Structure of data

Andrew Tran
September 23, 2015

Create a data memo for your beat

Due by next class

Write me draft paper that describes the kinds of data that exists on the beat you want to focus on:

  • That you know exist
  • That you hope to find
  • Or that you will collect yourself

Create a data memo for your beat

Regarding the data you're envisioning, answer

  • Why this data source is interesting and what you’re curious about.
  • Where this data exists, or where you expect to find it
  • Anticipated problems in collecting or analyzing it

This is just brainstorming and you don't have to commit to what you come up with for the homework for your midterm or final project.

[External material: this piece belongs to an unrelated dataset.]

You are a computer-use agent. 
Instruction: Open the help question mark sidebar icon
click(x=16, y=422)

This will hopefully set you on the path toward thinking of data as soon as possible. I will give feedback and help you refine researching possibilities.

Types of data

Excel

Types of data

CSV (Comma Separated Values)

Types of data

TSV (Tab Separated Values)

Types of data

PDF (Portable Document Format) Original

Types of data

PDF Scanned

Types of data

XML (Extensible Markup Language)

Types of data

JSON (JavaScript Object Notation)

The thing in common with all these data formats?

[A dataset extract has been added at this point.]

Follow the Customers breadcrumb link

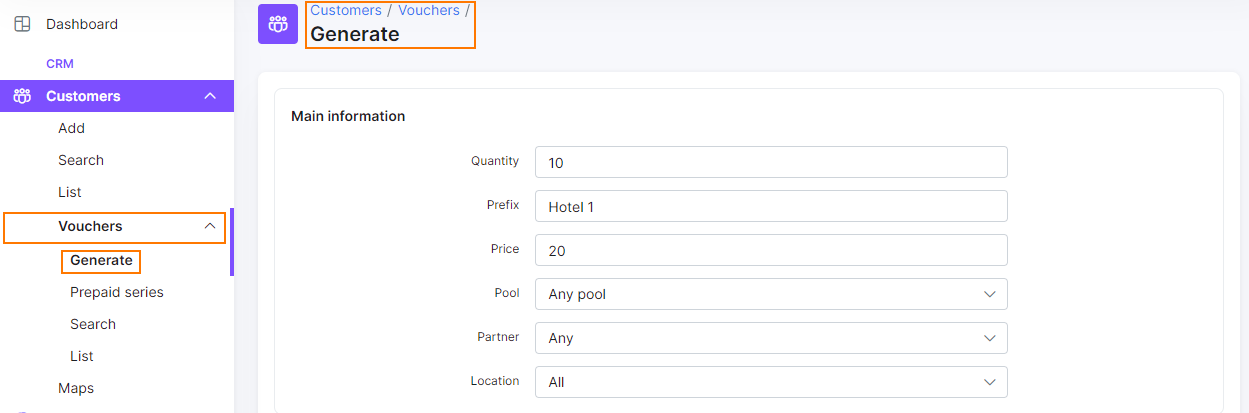(x=346, y=10)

Though modern spreadsheet software usually has complicated file formats, data, at its core, is just text.

Quick exercise

Spreadsheet that I can match with… Fuck…

Ok

Why am I obsessed with data structure?

After World War 2, manufacturing was at an all time high.

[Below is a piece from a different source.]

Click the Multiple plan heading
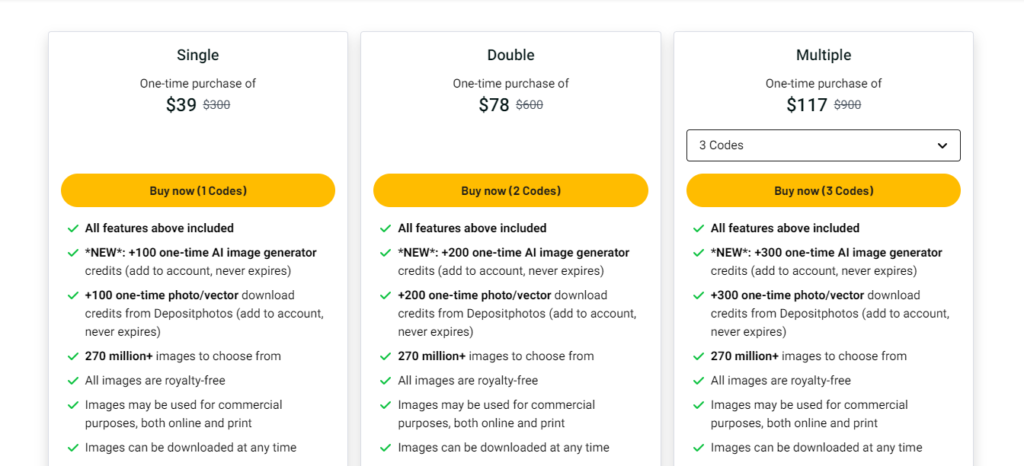The height and width of the screenshot is (466, 1024). tap(823, 55)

But the bottleneck was in the shipping of products. Up to 60 to 75 percent of the cost of shipping cargo was spent on what the ship did at dock– waiting for longshoremen to hand-sort and carry items on and off teh boats.

A ship could spend as many days loading its cargo and unloading it as it would to cross the ocean.

Metaphor

Metaphor

The container is boring, yes. It's much less interesting than how things are built and things are consumed.

However, the shipping container is a vital part of the global economy today.

So yes, spreadsheets are boring compared to the reporting and the fancy graphic that comes from it. But better organized your data is, the easier it will be to do cool stuff with it.

Quick Exercise

Two sentences:

  • The Apple Company, based in Manhattan, hired Lisa Apple for a position at its Queens store at 40 hrs/week.

  • Nick Apples commutes to Brooklyn and spends three hours a day there selling apples from a fruit stand.

Humans can figure out the data in these sentences pretty easily. It would take some advanced programming for a computer to parse it.

How could you structure these sentences into a spreadsheet?

Quick Exercise

First name,Last name,Employer,Work location,Hours/wk

Lisa,Apple,Apple Company,Queens,40

Nick,Apples,A fruit stand,Brooklyn,21

Enter that text into a plain-text editor and save it.

Then open it in Excel or Google Spreadsheets. You should see it rendered as if you had entered the data in a spreadsheet to begin with.

Pipes

You can use anything you want as a delimiter. Here’s the same data, delimited by “pipes”:

First name|Last name|Employer|Work location|Hours/wk Lisa|Apple|Apple Company|Queens|40 Nick|Apples|A fruit stand|Brooklyn|21

Faces of Deathrow

Where'd the data come from?

Faces of Deathrow

Where'd the data come from?

  • Texas Department of Criminal Justice
  • Cost of death row inmates did not exist
  • So basic information and mug shot then
  • Mug shots from commissary department
  • Ultimately, it cost about $250, down from $1,500.
  • Crime summaries by looking at TDCJ crime records, court documents and news articles

Faces of Deathrow

What it runs on:

  • Tribune’s App Kit, which is built on Gulp, a task runner written in Node.js
  • The data is pulled into the app from a Google Sheets spreadsheet
  • JavaScript/jQuery and SCSS were used to build the front end

Exercise

Look at the first few entries in the Death Row interactive.

How would you structure a spreadsheet based on the information listed?

Create a CSV file from scratch based on the first two entries.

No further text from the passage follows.